- EXERCISE OBJECTIVE
Pull out every line below that holds the word "width".

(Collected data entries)
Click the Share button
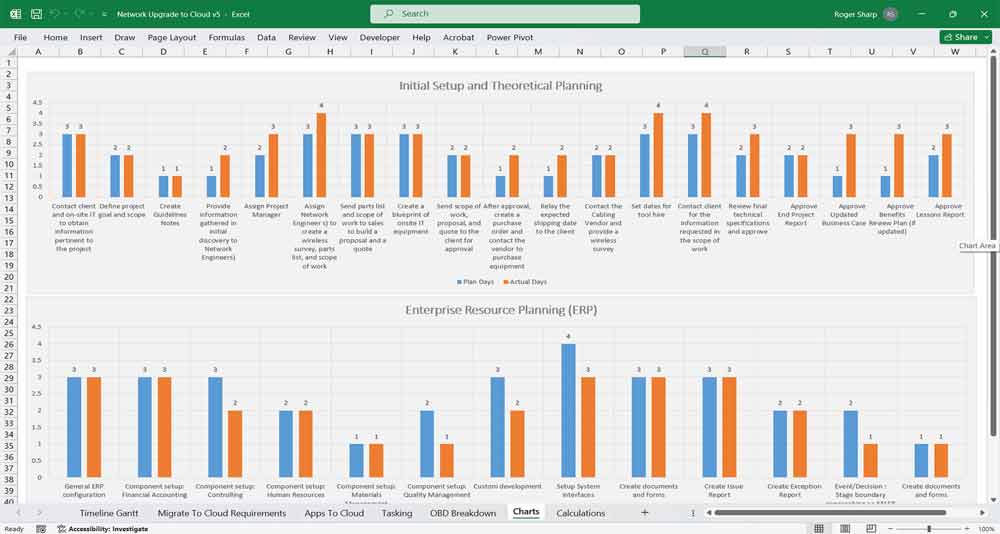click(x=960, y=37)
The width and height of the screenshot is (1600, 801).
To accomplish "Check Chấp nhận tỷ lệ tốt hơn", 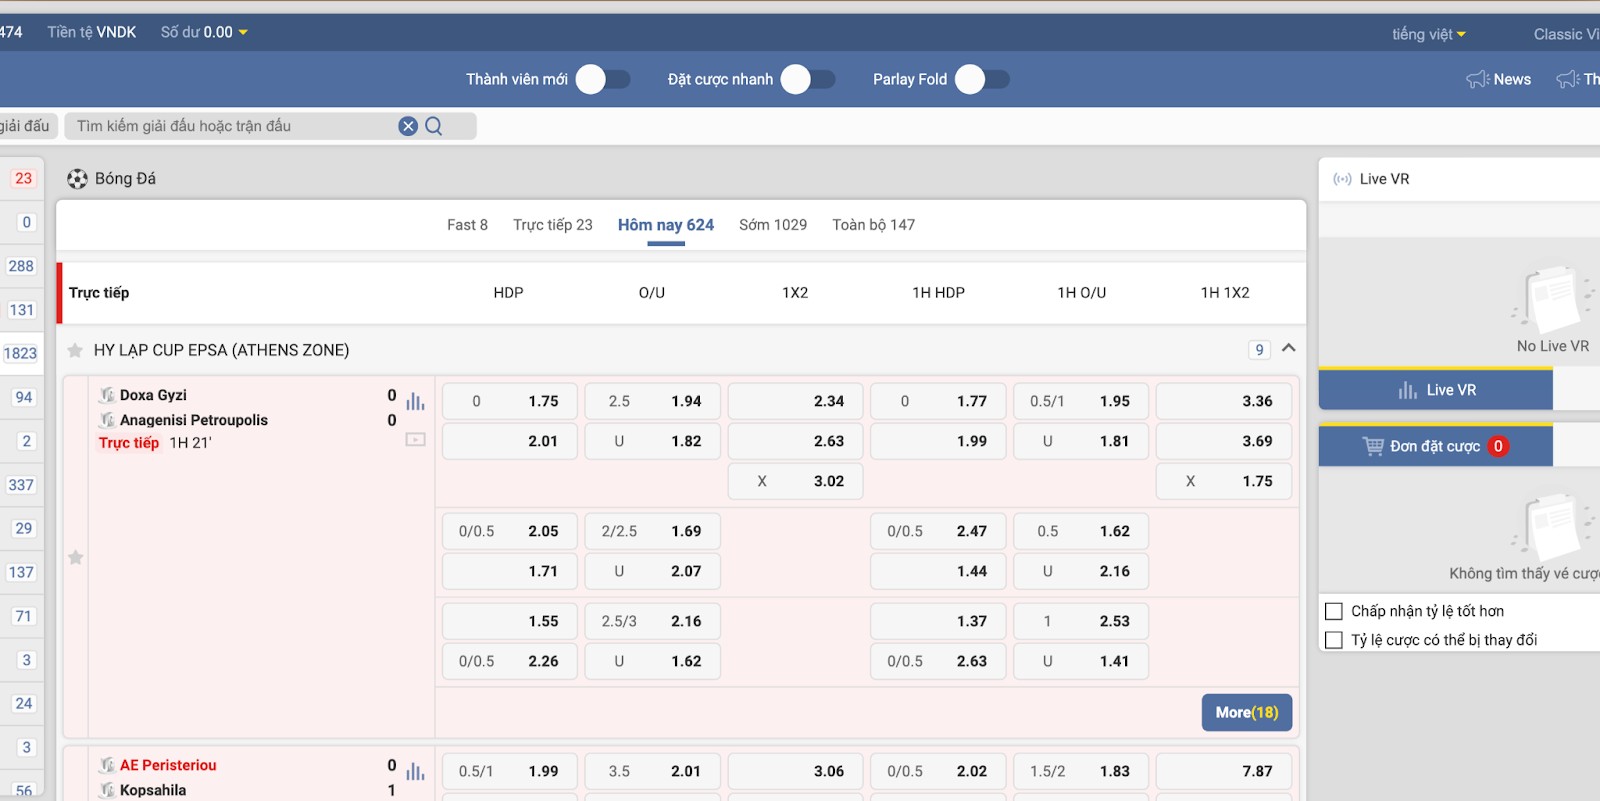I will [x=1334, y=611].
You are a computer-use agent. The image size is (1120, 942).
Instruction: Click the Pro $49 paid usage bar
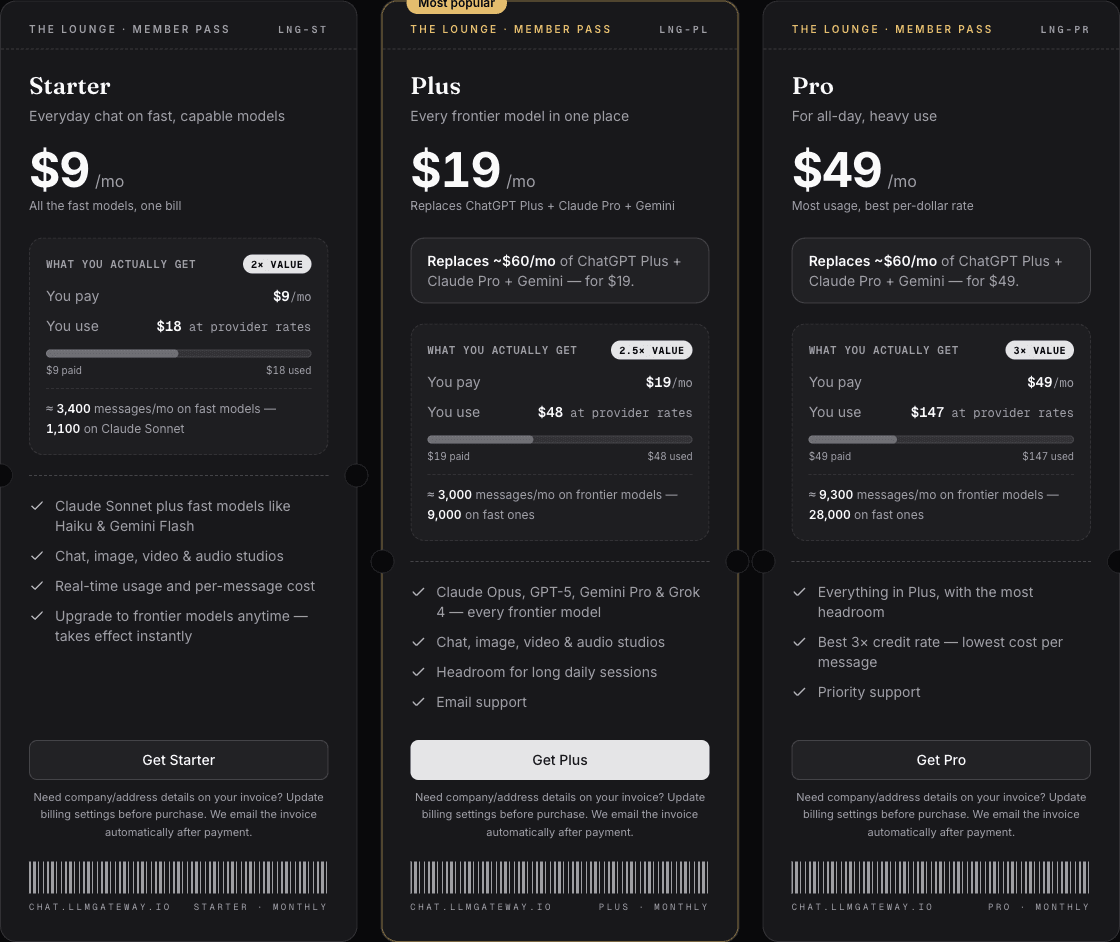pyautogui.click(x=941, y=439)
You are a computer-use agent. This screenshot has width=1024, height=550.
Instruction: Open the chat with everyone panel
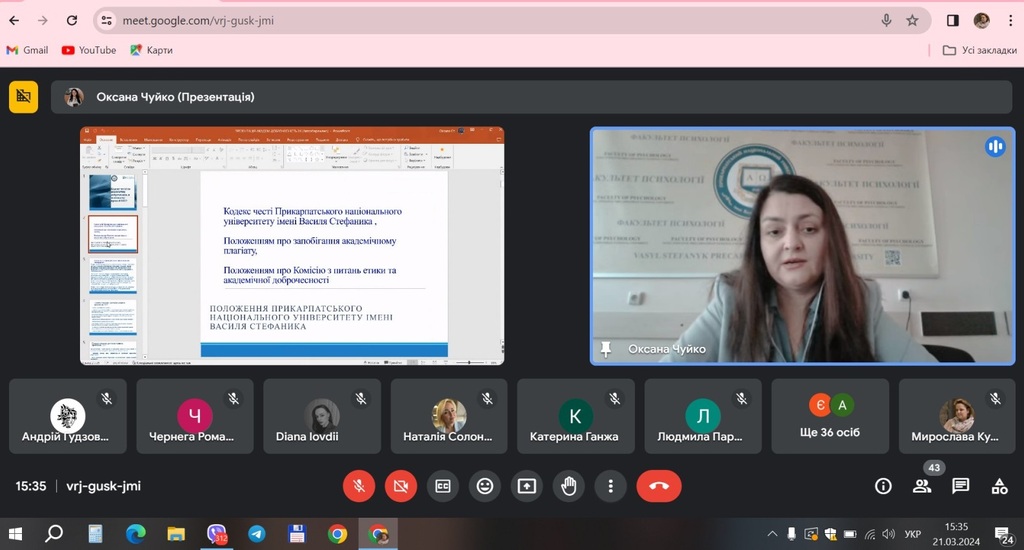pos(960,486)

- TASK RESPONSE
The width and height of the screenshot is (1600, 801).
You are a computer-use agent. This screenshot has width=1024, height=550.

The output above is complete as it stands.